- EXERCISE PROMPT -
If a line in the records below contains the word "address", copy it.

[[ RECORDED INFORMATION open ]]

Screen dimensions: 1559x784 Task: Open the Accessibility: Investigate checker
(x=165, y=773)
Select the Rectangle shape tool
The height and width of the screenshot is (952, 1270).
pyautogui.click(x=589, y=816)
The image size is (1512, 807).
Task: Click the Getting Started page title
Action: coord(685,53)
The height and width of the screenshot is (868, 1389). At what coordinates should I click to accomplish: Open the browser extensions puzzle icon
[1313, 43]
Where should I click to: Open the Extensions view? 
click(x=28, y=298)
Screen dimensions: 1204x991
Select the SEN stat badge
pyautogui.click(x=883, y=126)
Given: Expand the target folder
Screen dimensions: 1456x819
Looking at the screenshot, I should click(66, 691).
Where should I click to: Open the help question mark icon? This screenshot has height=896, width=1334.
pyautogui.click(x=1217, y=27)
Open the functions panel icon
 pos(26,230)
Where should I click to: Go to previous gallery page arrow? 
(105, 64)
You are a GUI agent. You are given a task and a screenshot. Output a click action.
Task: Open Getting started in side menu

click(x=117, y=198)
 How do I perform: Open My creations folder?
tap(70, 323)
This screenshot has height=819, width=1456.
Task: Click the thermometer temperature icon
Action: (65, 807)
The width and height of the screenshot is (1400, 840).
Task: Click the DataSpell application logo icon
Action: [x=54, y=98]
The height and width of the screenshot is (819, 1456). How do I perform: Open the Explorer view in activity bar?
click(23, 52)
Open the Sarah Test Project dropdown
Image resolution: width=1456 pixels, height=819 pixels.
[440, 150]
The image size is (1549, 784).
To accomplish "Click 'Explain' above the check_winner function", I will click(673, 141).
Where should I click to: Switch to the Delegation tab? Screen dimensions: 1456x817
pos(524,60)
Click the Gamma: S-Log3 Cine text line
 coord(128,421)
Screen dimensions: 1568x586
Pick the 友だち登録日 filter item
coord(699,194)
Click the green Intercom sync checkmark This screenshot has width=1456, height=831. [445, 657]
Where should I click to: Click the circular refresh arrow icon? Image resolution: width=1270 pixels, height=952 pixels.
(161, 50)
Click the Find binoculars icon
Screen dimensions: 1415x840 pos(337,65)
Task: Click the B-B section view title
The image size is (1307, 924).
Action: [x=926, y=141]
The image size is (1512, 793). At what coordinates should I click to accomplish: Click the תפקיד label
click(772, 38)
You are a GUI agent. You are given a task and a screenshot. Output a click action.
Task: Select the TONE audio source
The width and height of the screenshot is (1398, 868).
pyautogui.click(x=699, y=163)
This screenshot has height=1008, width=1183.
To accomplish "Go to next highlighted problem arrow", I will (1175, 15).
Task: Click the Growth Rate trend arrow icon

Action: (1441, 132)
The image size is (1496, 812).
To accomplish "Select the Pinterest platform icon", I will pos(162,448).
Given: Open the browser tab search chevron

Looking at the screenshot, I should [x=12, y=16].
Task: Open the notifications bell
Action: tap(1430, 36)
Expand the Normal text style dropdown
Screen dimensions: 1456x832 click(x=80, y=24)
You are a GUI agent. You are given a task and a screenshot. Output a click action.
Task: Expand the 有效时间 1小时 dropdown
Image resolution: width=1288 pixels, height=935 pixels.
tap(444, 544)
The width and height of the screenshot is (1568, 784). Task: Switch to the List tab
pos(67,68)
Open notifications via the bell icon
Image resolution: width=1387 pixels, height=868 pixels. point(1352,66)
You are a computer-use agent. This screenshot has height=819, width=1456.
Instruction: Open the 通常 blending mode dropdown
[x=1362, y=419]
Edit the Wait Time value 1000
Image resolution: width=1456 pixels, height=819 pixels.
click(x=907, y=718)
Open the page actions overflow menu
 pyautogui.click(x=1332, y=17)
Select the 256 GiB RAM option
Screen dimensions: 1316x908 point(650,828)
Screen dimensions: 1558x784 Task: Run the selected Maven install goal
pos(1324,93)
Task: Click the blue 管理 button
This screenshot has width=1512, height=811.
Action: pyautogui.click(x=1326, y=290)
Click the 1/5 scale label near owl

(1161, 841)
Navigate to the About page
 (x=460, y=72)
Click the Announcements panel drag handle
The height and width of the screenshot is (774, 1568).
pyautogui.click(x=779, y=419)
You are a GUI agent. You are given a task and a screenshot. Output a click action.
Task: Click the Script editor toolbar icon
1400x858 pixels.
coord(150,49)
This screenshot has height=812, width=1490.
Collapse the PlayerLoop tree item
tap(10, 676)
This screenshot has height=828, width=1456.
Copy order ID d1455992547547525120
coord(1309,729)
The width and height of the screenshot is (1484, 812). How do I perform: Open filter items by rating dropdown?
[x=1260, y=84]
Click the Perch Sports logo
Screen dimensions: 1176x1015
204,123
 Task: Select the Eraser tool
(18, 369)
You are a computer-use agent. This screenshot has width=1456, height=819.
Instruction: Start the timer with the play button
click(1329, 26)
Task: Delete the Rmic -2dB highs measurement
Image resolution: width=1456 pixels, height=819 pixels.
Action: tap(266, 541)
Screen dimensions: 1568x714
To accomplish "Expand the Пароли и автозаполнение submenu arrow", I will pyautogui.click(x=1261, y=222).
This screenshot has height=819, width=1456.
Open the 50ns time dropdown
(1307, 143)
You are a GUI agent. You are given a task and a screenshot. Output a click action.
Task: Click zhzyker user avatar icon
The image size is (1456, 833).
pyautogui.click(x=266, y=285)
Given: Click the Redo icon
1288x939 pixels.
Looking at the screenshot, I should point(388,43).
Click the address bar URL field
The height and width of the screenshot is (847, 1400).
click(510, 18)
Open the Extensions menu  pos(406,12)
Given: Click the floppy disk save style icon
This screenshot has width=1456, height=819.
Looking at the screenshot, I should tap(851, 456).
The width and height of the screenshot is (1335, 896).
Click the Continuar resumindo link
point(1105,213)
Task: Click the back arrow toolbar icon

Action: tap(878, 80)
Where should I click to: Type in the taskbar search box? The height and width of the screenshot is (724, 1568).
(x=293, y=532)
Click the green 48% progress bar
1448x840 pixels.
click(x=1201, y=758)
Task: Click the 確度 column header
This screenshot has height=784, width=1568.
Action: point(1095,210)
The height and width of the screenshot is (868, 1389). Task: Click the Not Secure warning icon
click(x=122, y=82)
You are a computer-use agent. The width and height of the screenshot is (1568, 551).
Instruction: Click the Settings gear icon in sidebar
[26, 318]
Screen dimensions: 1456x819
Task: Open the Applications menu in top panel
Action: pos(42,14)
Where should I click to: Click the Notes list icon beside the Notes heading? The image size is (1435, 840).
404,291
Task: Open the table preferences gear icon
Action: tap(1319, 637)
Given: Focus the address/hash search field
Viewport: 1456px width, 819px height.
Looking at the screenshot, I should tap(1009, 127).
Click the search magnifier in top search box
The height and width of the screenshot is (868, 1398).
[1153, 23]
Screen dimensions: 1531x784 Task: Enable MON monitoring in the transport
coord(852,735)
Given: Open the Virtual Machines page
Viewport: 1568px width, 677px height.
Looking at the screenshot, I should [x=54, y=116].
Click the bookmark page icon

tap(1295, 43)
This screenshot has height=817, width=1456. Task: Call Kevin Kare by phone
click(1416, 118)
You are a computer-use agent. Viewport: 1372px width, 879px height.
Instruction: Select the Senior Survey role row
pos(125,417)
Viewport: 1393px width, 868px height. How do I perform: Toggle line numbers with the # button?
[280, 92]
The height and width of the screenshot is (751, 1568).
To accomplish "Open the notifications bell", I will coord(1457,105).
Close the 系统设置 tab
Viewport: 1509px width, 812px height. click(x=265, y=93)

[[ RECORDED INFORMATION closed ]]

- RESULT -
Click the address bar URL field
Given: Focus the address/hash search field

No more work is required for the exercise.